On 4th October 2023, the UK Supreme Court handed down judgment in the case of Chief Constable of the Police Service of Northern Ireland & PSNI another (Appellants/Cross-Respondents) v Agnew & others (Respondents/Cross-Appellants) (Northern Ireland) [2023] UKSC 33.

Background

Claims on behalf of thousands of Police Officers were initially presented to the Industrial Tribunal in Northern Ireland, with the decision issued in November 2018, in favour of the Claimants.

The PSNI appealed this decision to the Northern Ireland Court of Appeal, which ultimately dismissed the PSNI’s appeal and largely upheld the decision of the Industrial Tribunal. The PSNI appealed the NI Court of Appeal’s decision to the UK Supreme Court, which was heard in London in December 2022.

In a unanimous decision, the Supreme Court has dismissed the PSNI’s appeal and upheld the decision of the NI Court of Appeal.

For many years, Police Officers and civilian staff of the PSNI have been paid holiday pay based on their basic rate of pay, rather than their ‘normal pay’ which factors in regular overtime and certain allowances.

Civilian staff can bring claims under the Employment Rights (Northern Ireland) Order 1996 (ERO) and can therefore claim in respect of a ‘series’ of unlawful deductions, potentially going as far back as when the NI Working Time Regulations were implemented, in 1998.

Throughout this long running course of legal action, the PSNI maintained that Police Officers should not be permitted to lodge claims for a ‘series’ of unlawful deductions under the relevant provisions of the ERO as they are not classified as “employees” or “workers”.

UK Supreme Court Decision

Firstly, in applying the EU Principle of Equivalence, the Supreme Court upheld the decision of the NI Court of Appeal that Police Officers are entitled to claim in respect of a ‘series’ of unlawful deductions under the ERO. Police Officers can therefore claim for underpayment of holiday pay, going as far back as their start date, or 1998, whichever occurred more recently.

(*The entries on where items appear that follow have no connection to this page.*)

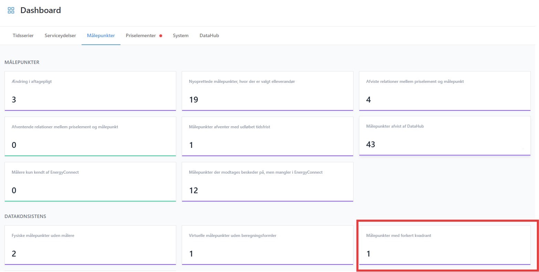Viewport: 539px width, 272px height.
Task: Click the Dashboard grid icon
Action: click(x=11, y=10)
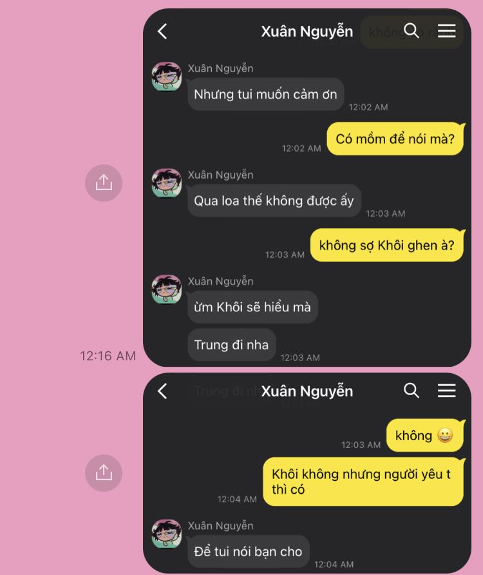This screenshot has height=575, width=483.
Task: Open the hamburger menu in the bottom chat header
Action: 447,391
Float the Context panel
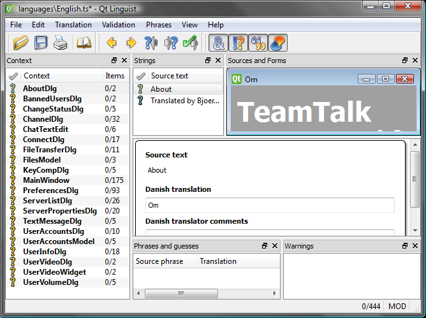 point(114,61)
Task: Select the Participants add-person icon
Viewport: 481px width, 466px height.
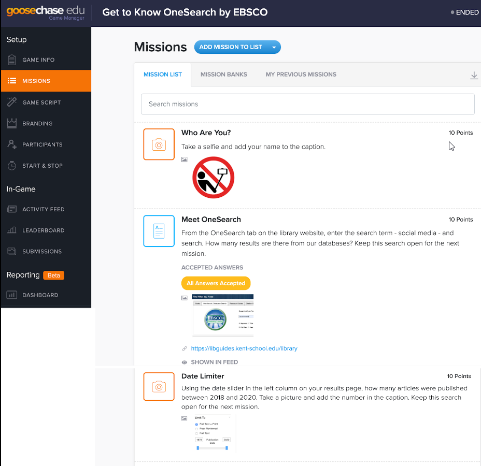Action: [x=11, y=144]
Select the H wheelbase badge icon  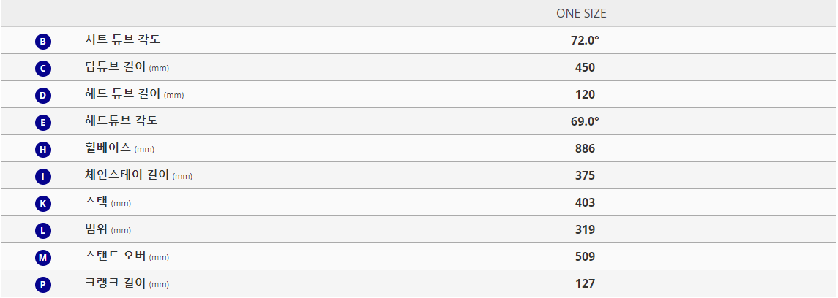coord(43,150)
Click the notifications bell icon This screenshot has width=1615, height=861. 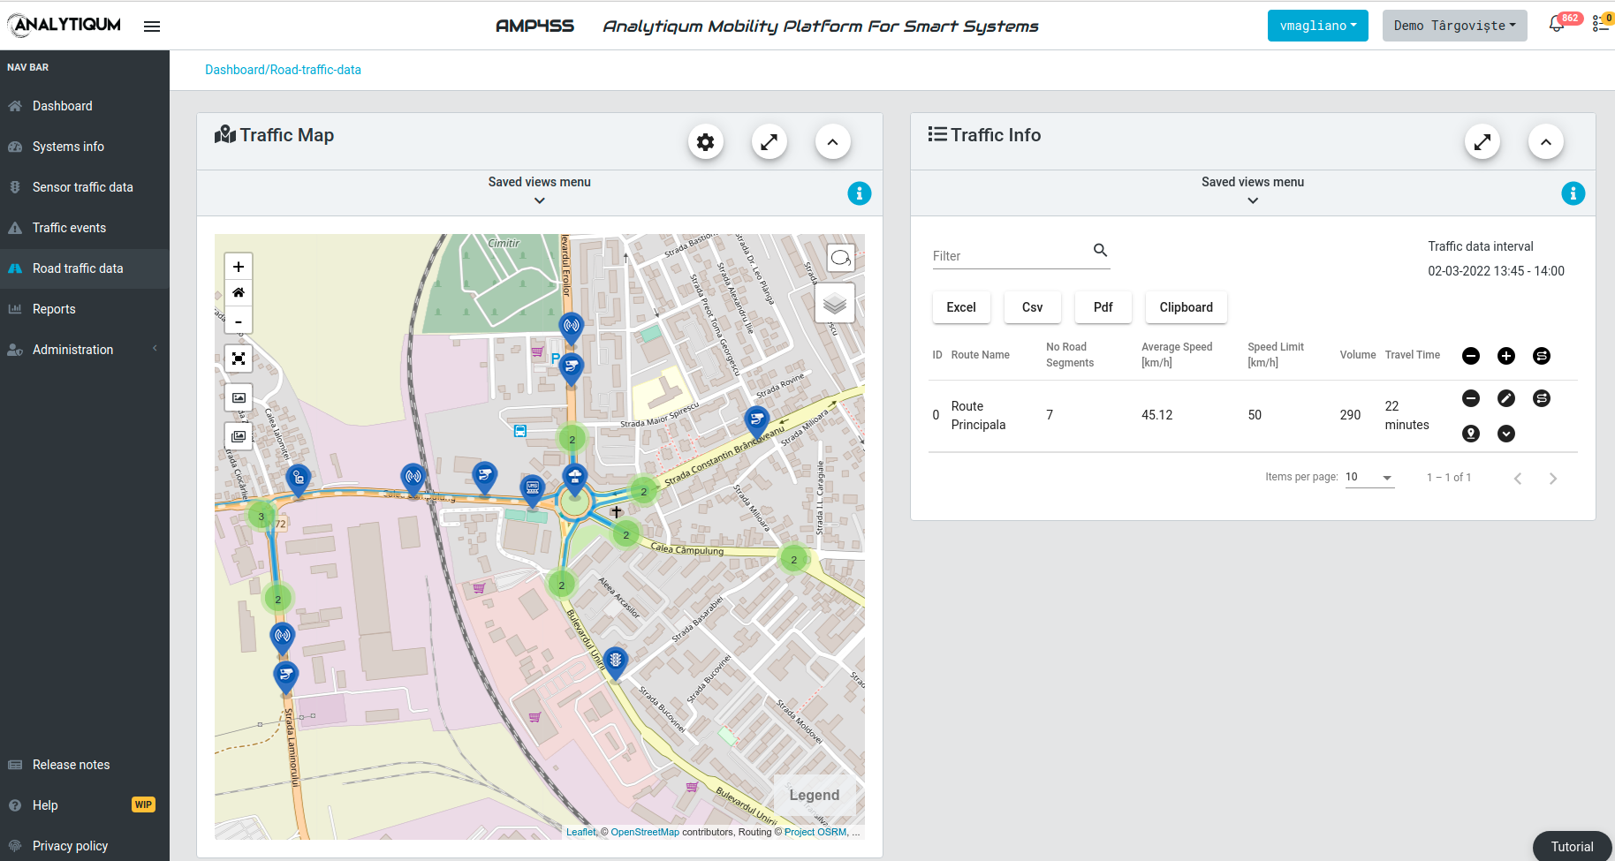(1556, 25)
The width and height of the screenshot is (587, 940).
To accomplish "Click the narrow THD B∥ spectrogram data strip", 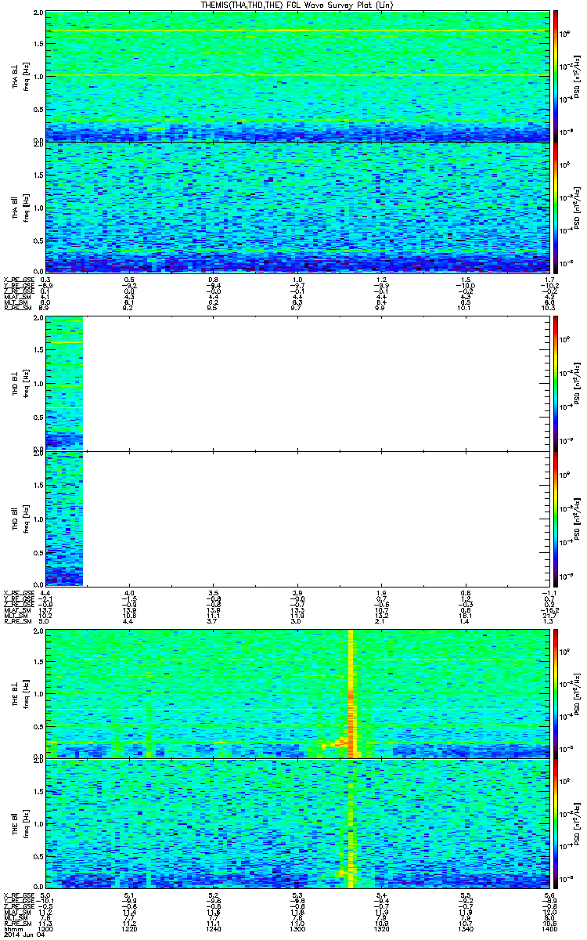I will click(64, 518).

Furthermore, the Supreme Court, in disapproving the decision of the EAT in Bear Scotland Ltd v Fulton [2015] ICR 221 (EAT), held that a relevant ‘series’, for the purposes of an unlawful deductions claim, is not necessarily broken by a gap of three-months between such deductions.

The Supreme Court also held that the ‘series’ was not broken by a lawful payment of holiday pay. That a ‘series’ was a question of fact; where there was sufficient similarity and pattern to the deduction, it would constitute a series.

The definition of what a ‘series’ means will have far reaching implications not only for Police Officers, but workers generally, who believe they have suffered an unlawful deduction from their wages.

The Supreme Court also gave guidance on some consequential matters:

  • When a worker takes annual leave, no distinction is to be drawn between what is known as ‘EU leave’ – the four weeks annual leave mandated by EU law – and the additional 1.6 weeks’ leave required by domestic law. All leave to which a worker is entitled must form part of a single, composite pot; and
  • When calculating the daily rate of normal pay, it is not appropriate to use the number of calendar days in a year. What constitutes ‘normal’ remuneration is a question of fact, just as the reference period is a question of fact, and both should be addressed in evidence in individual cases.

 

What Now?

This Supreme Court Judgment is now the end of the line for the PSNI, with all claims reverting back to the Industrial Tribunal to determine their value.

The implications of this Judgment are far reaching beyond the PSNI and will likely apply to both the public and private sectors across Northern Ireland and the rest of the UK.